Like the Perseverance team on Mars, the researchers tested how to effectively integrate a UAV/drone with ground-based rovers, drills, and instruments (e.g., VISIR on ‘MastCam-Z’ and Raman on ‘SuperCam’ on the Mars 2020 Perseverance rover).

The team’s next research objective at Pajonales is to test the CNNs ability to predict the location and distribution of ancient stromatolite fossils and halite microbiomes with the same machine learning programs to learn whether similar rules and models apply to other similar yet slightly different natural systems. From there, entirely new ecosystems, such as hot springs, permafrost soils, and rocks in the Dry Valleys, will be explored and mapped. As more evidence accrues, hypotheses about the convergence of life’s means of surviving in extreme environments will be iteratively tested, and biosignature probability blueprints for Earth’s key analog ecosystems and biomes will be inventoried.
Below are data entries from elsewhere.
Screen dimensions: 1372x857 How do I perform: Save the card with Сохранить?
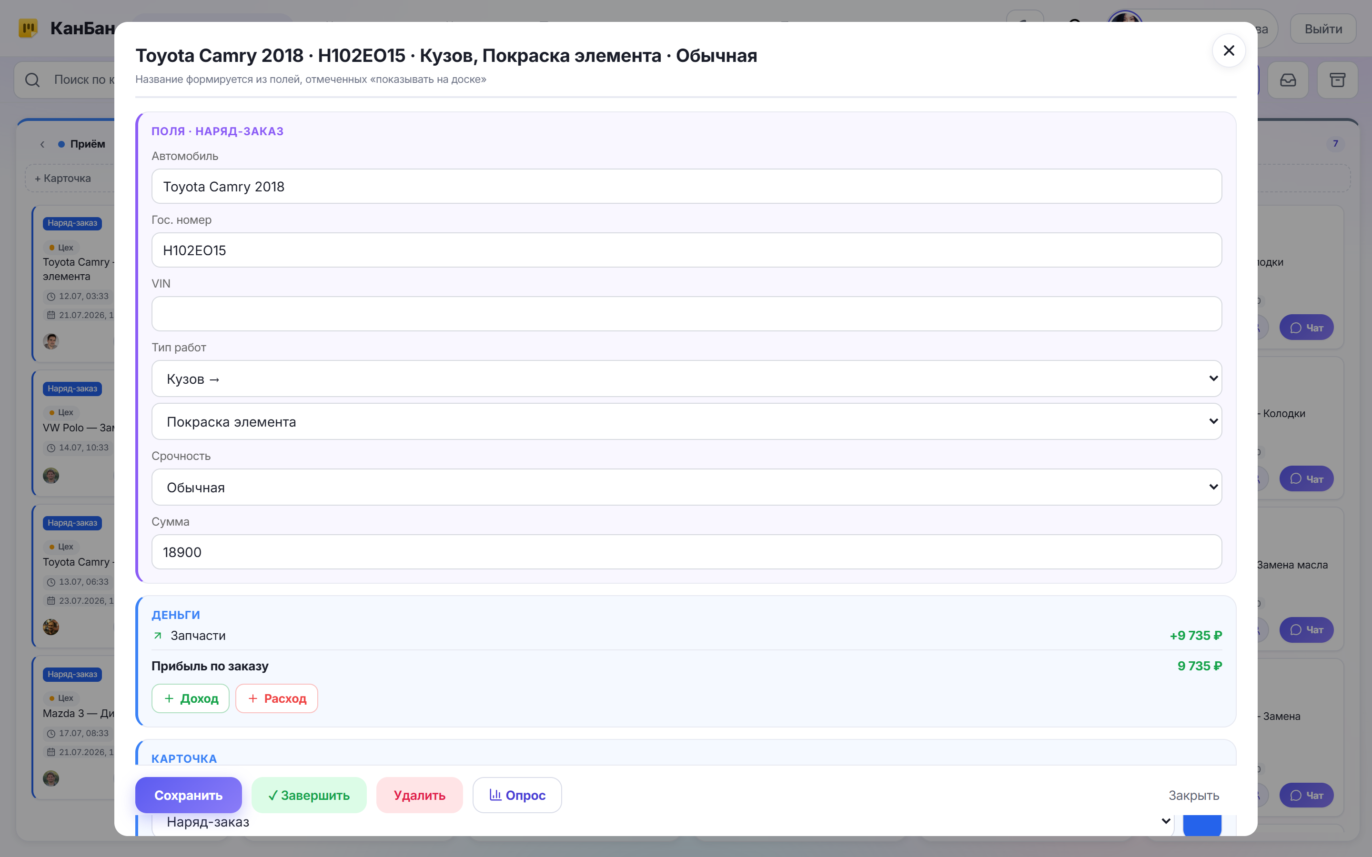(x=188, y=795)
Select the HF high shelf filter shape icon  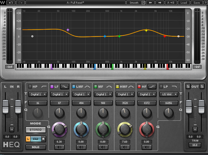152,87
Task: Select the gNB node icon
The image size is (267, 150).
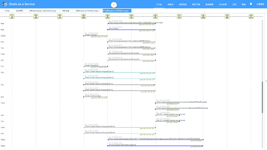Action: click(x=60, y=17)

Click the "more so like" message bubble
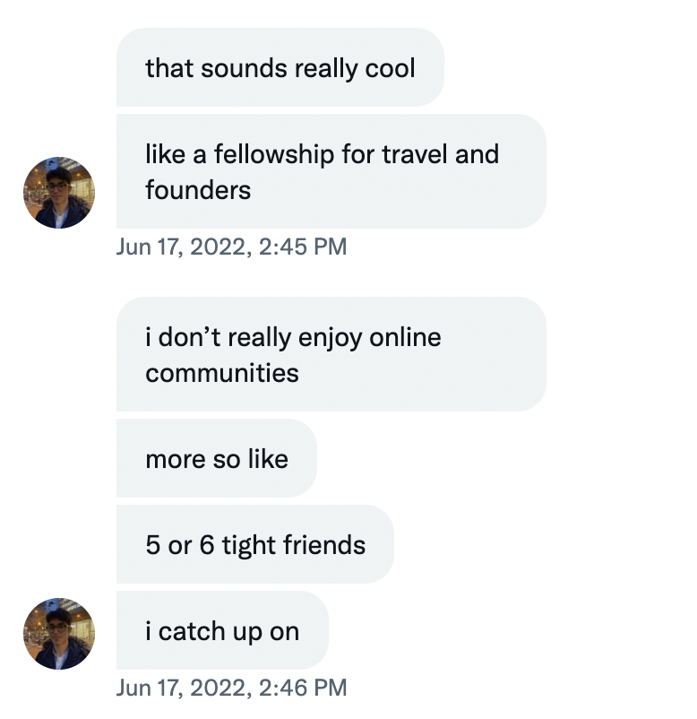216,458
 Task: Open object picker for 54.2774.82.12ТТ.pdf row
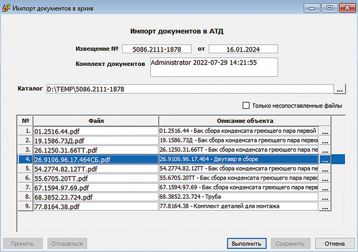324,169
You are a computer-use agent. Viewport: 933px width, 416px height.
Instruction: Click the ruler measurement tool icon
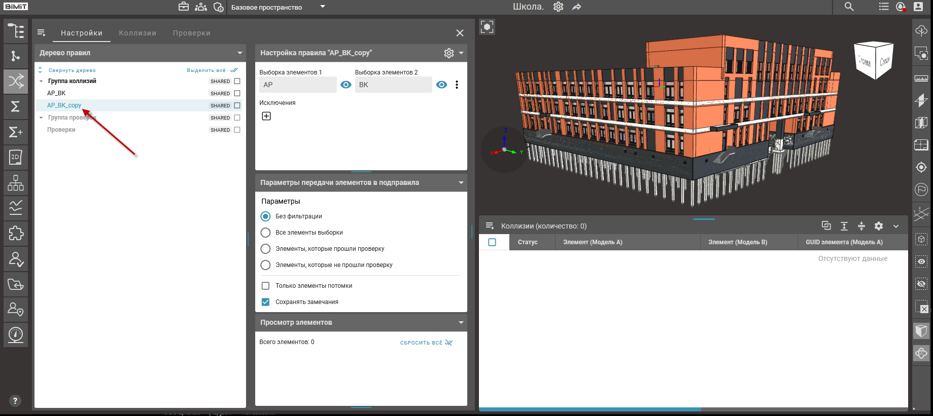pyautogui.click(x=921, y=78)
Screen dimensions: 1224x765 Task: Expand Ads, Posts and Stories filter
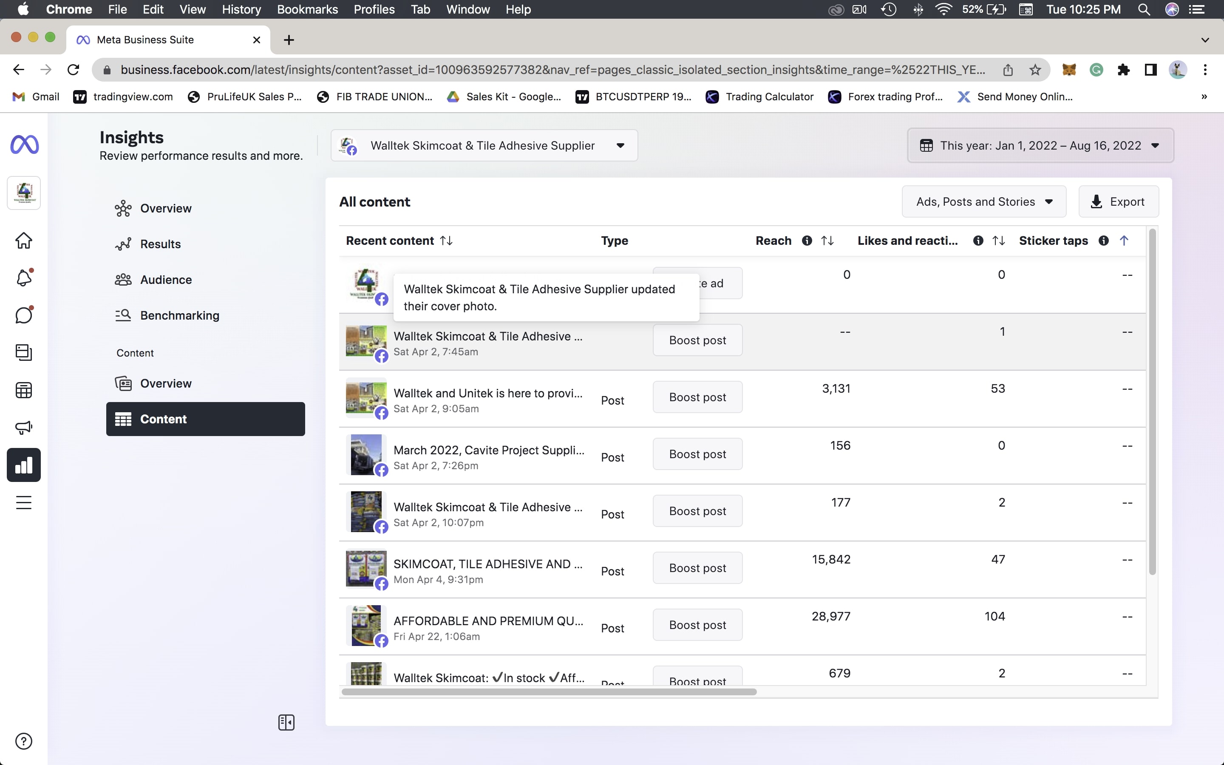coord(984,202)
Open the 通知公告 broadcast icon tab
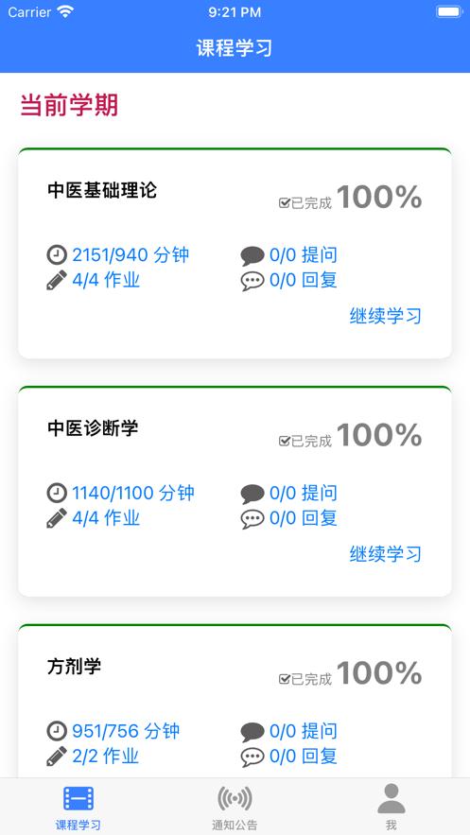This screenshot has width=470, height=835. pyautogui.click(x=235, y=798)
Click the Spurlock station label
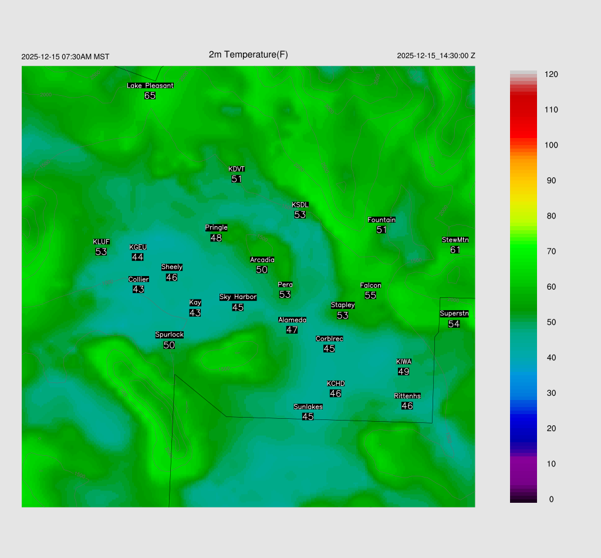This screenshot has height=558, width=601. (x=169, y=335)
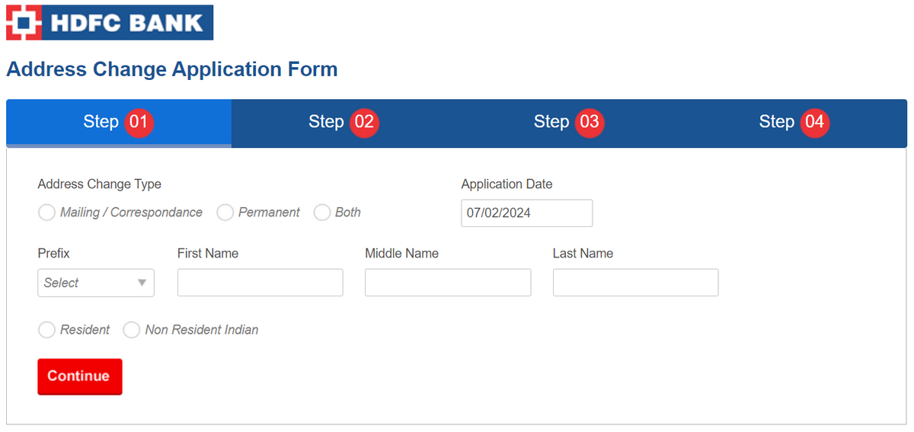Click the red 01 step badge
Screen dimensions: 914x432
pyautogui.click(x=139, y=122)
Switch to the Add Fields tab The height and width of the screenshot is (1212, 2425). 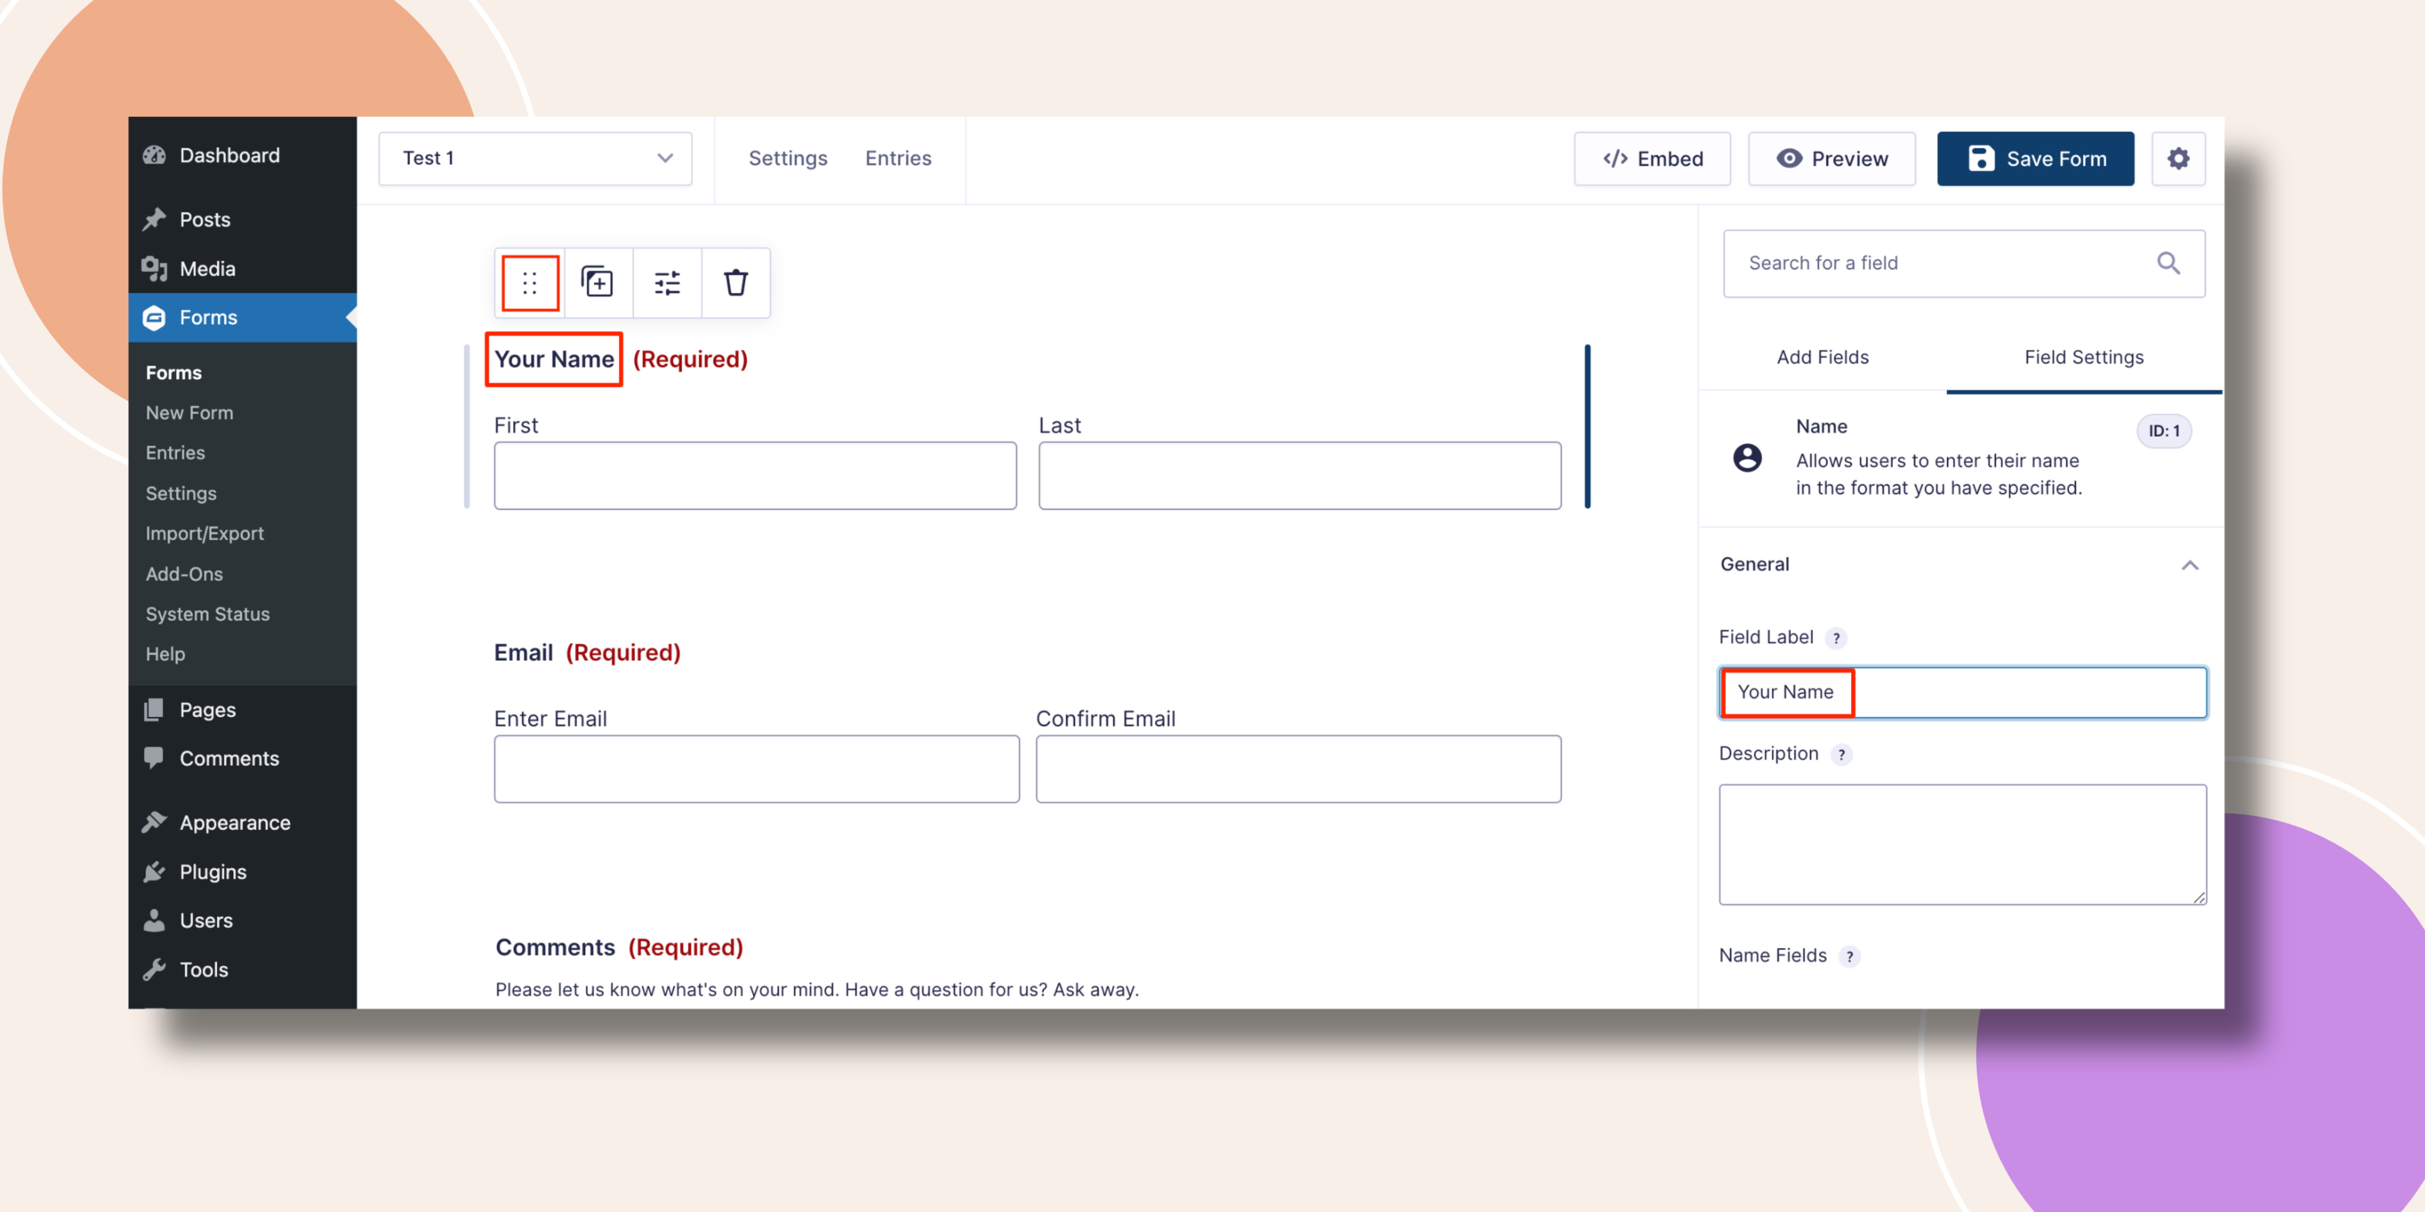click(x=1823, y=357)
“While the high-rate of biosignature detection is a central result of this study, no less important is that it successfully integrated datasets at vastly different resolutions from orbit to the ground, and finally tied regional orbital data with microbial habitats,” said Nathalie A. Cabrol, the PI of the SETI Institute NAI team. “With it, our team demonstrated a pathway that enables the transition from the scales and resolutions required to characterize habitability to those that can help us find life. In that strategy, drones were essential, but so was the implementation of microbial ecology field investigations that require extended periods (up to weeks) of in situ (and in place) mapping in small areas, a strategy that was critical to characterize local environmental patterns favorable to life niches.”

This study led by the SETI Institute’s NAI team has paved the way for machine learning to assist scientists in the search for biosignatures in the universe. Their paper “Orbit-to-Ground Framework to Decode and Predict Biosignature Patterns in Terrestrial Analogues” is the culmination of five years of the NASA-funded NAI project, and a cooperative astrobiology research effort with over 50 team members from 17 institutions. In addition to Johns Hopkins Applied Physics Lab and the University of Oxford, the Universidad Católica del Norte, Antofagasta, Chile supported this research.

Reference: “Orbit-to-ground framework to decode and predict biosignature patterns in terrestrial analogues” by Kimberley Warren-Rhodes, Nathalie A. Cabrol, Michael Phillips, Cinthya Tebes-Cayo, Freddie Kalaitzis, Diego Ayma, Cecilia Demergasso, Guillermo Chong-Diaz, Kevin Lee, Nancy Hinman, Kevin L. Rhodes, Linda Ng Boyle, Janice L. Bishop, Michael H. Hofmann, Neil Hutchinson, Camila Javiera, Jeffrey Moersch, Claire Mondro, Nora Nofke, Victor Parro, Connie Rodriguez, Pablo Sobron, Philippe Sarazzin, David Wettergreen, Kris Zacny and the SETI Institute NAI Team, 6 March 2023, Nature Astronomy.
DOI: 10.1038/s41550-022-01882-x

The SETI NAI team project entitled “Changing Planetary Environments and the Fingerprints of Life” was funded by the NASA Astrobiology Program.